Что ж, с самого дня неудавшегося поджога и смерти Ловунда он ожидал их ответного удара. Нападение — на нападение. Только вот почему они тянули так долго?
И значит, все его ожидание, все приготовления впустую?
Он даже не в силах был высвободить руку, чтобы нашарить жезл.
Впрочем, нет смысла, очевидно, и пытаться — привычной тяжести камня у пояса больше не ощущалось.
А кроме того, он ничего не видел. Не видел потому, что на голову ему накинули плащ. Хорошо хоть не оглушили плотно набитой песком полотняной кишкой, как это было в обычае викингов при захвате тех, кому предстояло стать живым товаром.
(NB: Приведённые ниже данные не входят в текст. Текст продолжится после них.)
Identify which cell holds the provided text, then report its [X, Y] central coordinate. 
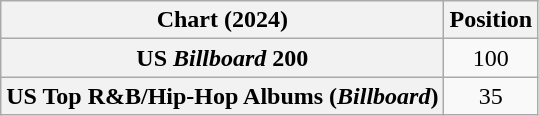
US Top R&B/Hip-Hop Albums (Billboard) [222, 96]
35 [491, 96]
US Billboard 200 [222, 58]
Chart (2024) [222, 20]
Position [491, 20]
100 [491, 58]
Identify which cell holds the provided text, then report its [X, Y] central coordinate. 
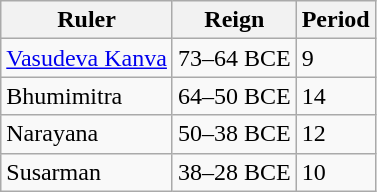
Period [336, 20]
9 [336, 58]
Susarman [87, 172]
38–28 BCE [234, 172]
Vasudeva Kanva [87, 58]
64–50 BCE [234, 96]
12 [336, 134]
10 [336, 172]
Narayana [87, 134]
Bhumimitra [87, 96]
50–38 BCE [234, 134]
Ruler [87, 20]
Reign [234, 20]
14 [336, 96]
73–64 BCE [234, 58]
From the cell containing the given text, extract its center point as (X, Y) coordinate. 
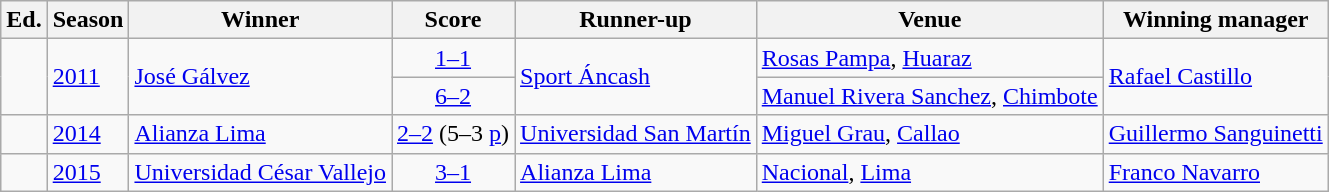
Runner-up (636, 20)
2014 (88, 134)
Manuel Rivera Sanchez, Chimbote (930, 96)
1–1 (454, 58)
Franco Navarro (1216, 172)
2011 (88, 77)
Miguel Grau, Callao (930, 134)
Venue (930, 20)
3–1 (454, 172)
2–2 (5–3 p) (454, 134)
Season (88, 20)
2015 (88, 172)
Ed. (24, 20)
Rosas Pampa, Huaraz (930, 58)
Nacional, Lima (930, 172)
Winner (260, 20)
Universidad San Martín (636, 134)
Rafael Castillo (1216, 77)
6–2 (454, 96)
Sport Áncash (636, 77)
José Gálvez (260, 77)
Score (454, 20)
Universidad César Vallejo (260, 172)
Guillermo Sanguinetti (1216, 134)
Winning manager (1216, 20)
Locate the cell with the specified text and output its [X, Y] center coordinate. 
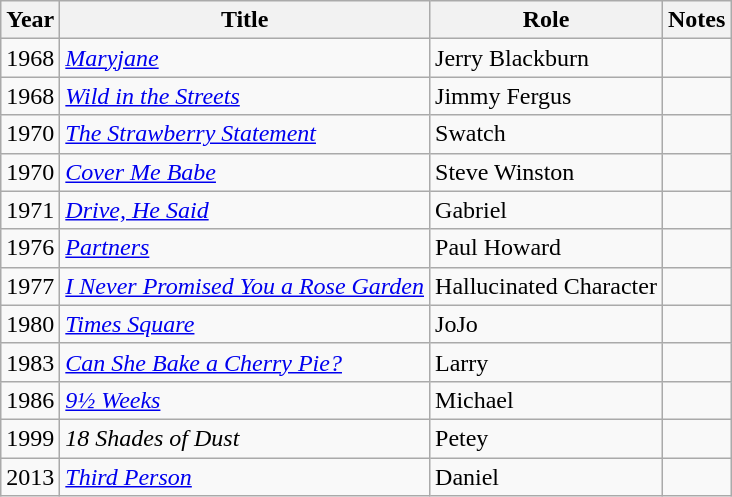
Times Square [245, 324]
Petey [546, 438]
Wild in the Streets [245, 96]
1986 [30, 400]
Third Person [245, 477]
9½ Weeks [245, 400]
Hallucinated Character [546, 286]
2013 [30, 477]
Gabriel [546, 210]
Swatch [546, 134]
Larry [546, 362]
Jimmy Fergus [546, 96]
Can She Bake a Cherry Pie? [245, 362]
Daniel [546, 477]
Michael [546, 400]
Steve Winston [546, 172]
JoJo [546, 324]
Cover Me Babe [245, 172]
The Strawberry Statement [245, 134]
18 Shades of Dust [245, 438]
Notes [696, 20]
1983 [30, 362]
Year [30, 20]
Title [245, 20]
1971 [30, 210]
1976 [30, 248]
Drive, He Said [245, 210]
I Never Promised You a Rose Garden [245, 286]
Maryjane [245, 58]
1980 [30, 324]
Role [546, 20]
Jerry Blackburn [546, 58]
Partners [245, 248]
1977 [30, 286]
Paul Howard [546, 248]
1999 [30, 438]
Locate the cell with the specified text and output its (x, y) center coordinate. 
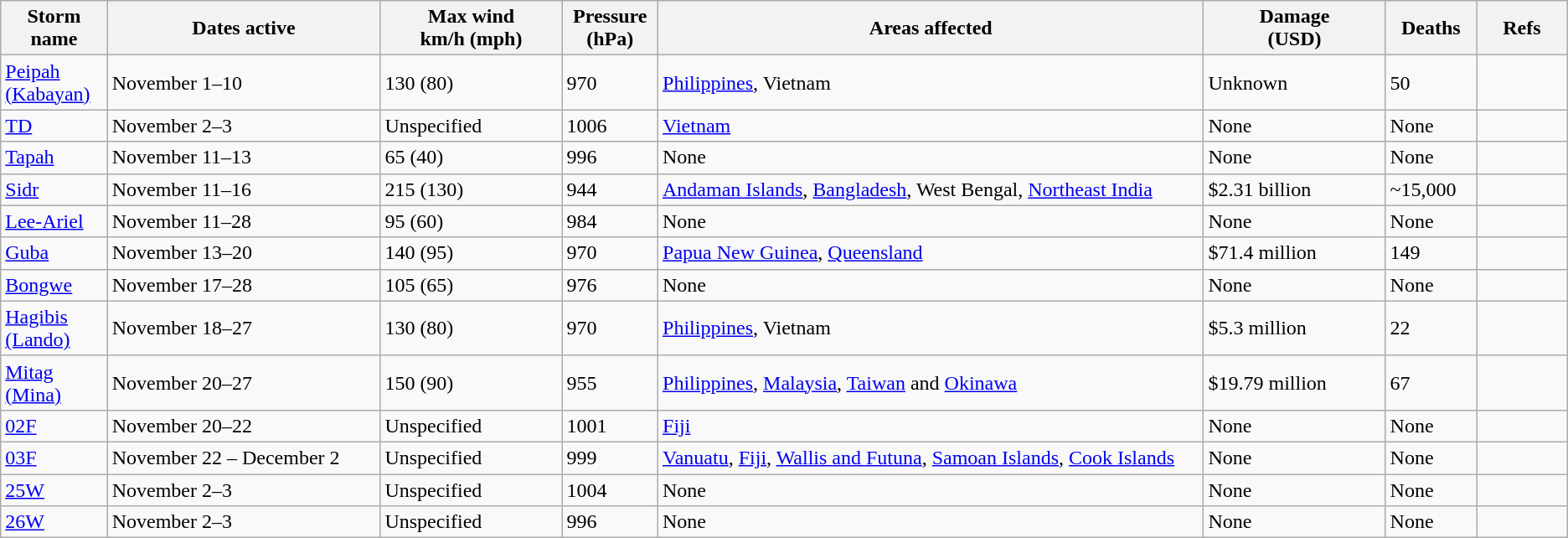
Vietnam (931, 126)
Mitag (Mina) (54, 382)
TD (54, 126)
November 18–27 (244, 328)
November 20–22 (244, 426)
Unknown (1295, 82)
95 (60) (471, 221)
Pressure(hPa) (610, 28)
Storm name (54, 28)
955 (610, 382)
1006 (610, 126)
149 (1431, 253)
November 17–28 (244, 285)
Refs (1523, 28)
03F (54, 457)
November 13–20 (244, 253)
Guba (54, 253)
02F (54, 426)
22 (1431, 328)
Peipah (Kabayan) (54, 82)
$71.4 million (1295, 253)
Vanuatu, Fiji, Wallis and Futuna, Samoan Islands, Cook Islands (931, 457)
140 (95) (471, 253)
215 (130) (471, 189)
~15,000 (1431, 189)
Lee-Ariel (54, 221)
50 (1431, 82)
999 (610, 457)
November 1–10 (244, 82)
$19.79 million (1295, 382)
65 (40) (471, 157)
November 22 – December 2 (244, 457)
Tapah (54, 157)
November 20–27 (244, 382)
976 (610, 285)
Philippines, Malaysia, Taiwan and Okinawa (931, 382)
67 (1431, 382)
Deaths (1431, 28)
25W (54, 490)
Andaman Islands, Bangladesh, West Bengal, Northeast India (931, 189)
$5.3 million (1295, 328)
944 (610, 189)
November 11–13 (244, 157)
Sidr (54, 189)
105 (65) (471, 285)
1001 (610, 426)
Bongwe (54, 285)
Areas affected (931, 28)
Max windkm/h (mph) (471, 28)
Dates active (244, 28)
November 11–28 (244, 221)
November 11–16 (244, 189)
1004 (610, 490)
Fiji (931, 426)
984 (610, 221)
Papua New Guinea, Queensland (931, 253)
Damage(USD) (1295, 28)
$2.31 billion (1295, 189)
Hagibis (Lando) (54, 328)
26W (54, 522)
150 (90) (471, 382)
Search for the cell housing the specified text and yield its [X, Y] center coordinate. 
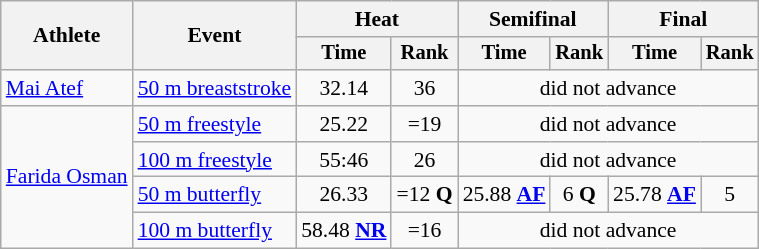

И вот теперь эта округлая, окруженная тисами прогалина в лесу, где по знаку худого воина разом вспыхнул весь хворост, заключив двоих как в ловушку в последний совершенный в своей яркости круг.
Жезл!
Рука Веса мотнулась к поясу и… Ничего! Жезл, его жезл, воплощение обретенной в могильнике силы, остался где-то за этой стеной чистого как пламя солнца, как пламя битвы, как пламя смерти огня. Набрав в грудь побольше воздуха, он метнулся к стене, ожидая встретить мучительную боль ожога, которую затем покроет живительная тьма. Оранжевые языки жадно лизнули его волосы, цепкими пальцами ухватили за одежду.
И нет никаких фигур за огнем, и никаких тисов на опушке.
…беги-беги-беги… — тянулось песнопением в его голове.
…беги… беги…
Два волка бежали по обе стороны от него, Гери и Фреки неслись во всю прыть, выворачивая кривыми когтями клочья дерна. Две черные тени во мраке ночи. И еще две распахнули мощные крылья над головой — Хугин и Мунин.
Бежать…
Дыхание с хрипом вырывалось у него из груди. Деревья поднимали из земли узловатые корни, хлестали по глазам кнутами тонких ветвей. Сучки и сухие ветки цеплялись за одежду, впивались в тело. А он все бежал. Струился, как мед сквозь огонь. Затем нежеланным гостем нахлынуло воспоминание… тень худого насмешливого воина, от которой он бежал… Будто это он, тот самый ненавистный насмешник, заставил его оступиться. Вес споткнулся.
Падая, приземлился на локоть, чтобы тот подломился под его тяжестью. Инерцией падения Веса швырнуло на плечо, на левое, и вся забытая боль вновь обрушилась на него, пройдя огнем по телу.
Он лежал, тяжело дыша, запутавшись в буреломе. Все нутро у него содрогалось от этого бешеного бега, покуда хрип и одышка не стали утихать, не сказали ему, что он спасен. Вес оттолкнулся от земли.
Влажные листья облепили его обнаженные руки, будто плащом укутывая их от холода ночи. Он вздрогнул. Раз-другой поперхнулся и чуть не изверг содержимое своего желудка на лесную длань.
— Слишком быстро, — прокаркал он, сжимая гудящую голову. — Слишком быстро… О боги, моя голова…
Конунг Вестмунд позволил себе на мгновение закрыть глаза и вновь оказался…
Круг в круге. Тисы, костры и черные тени за ними. И он сам в центре. И черный человек тоже здесь, только не хохочет. Молчит. Но огненная стена изменилась, как изменились и люди за ней. Из-за чистого, как ярость, как слеза, как смерть в битве, пламени доносилось, нарастая, пение, и непоседливые огненные языки застывали, уплотнялись в вертикальные знаки.
Руны древнего Футарка. Нет, не того, какому обучали детей, каким писали по дереву недлинные послания. Не Феу, Уруз, Турисаз, Ас и Райдо, Кано и Геба, а ломаного, измененного ради волшбы Футарка Сигрдривы. Футарка детей Брагги.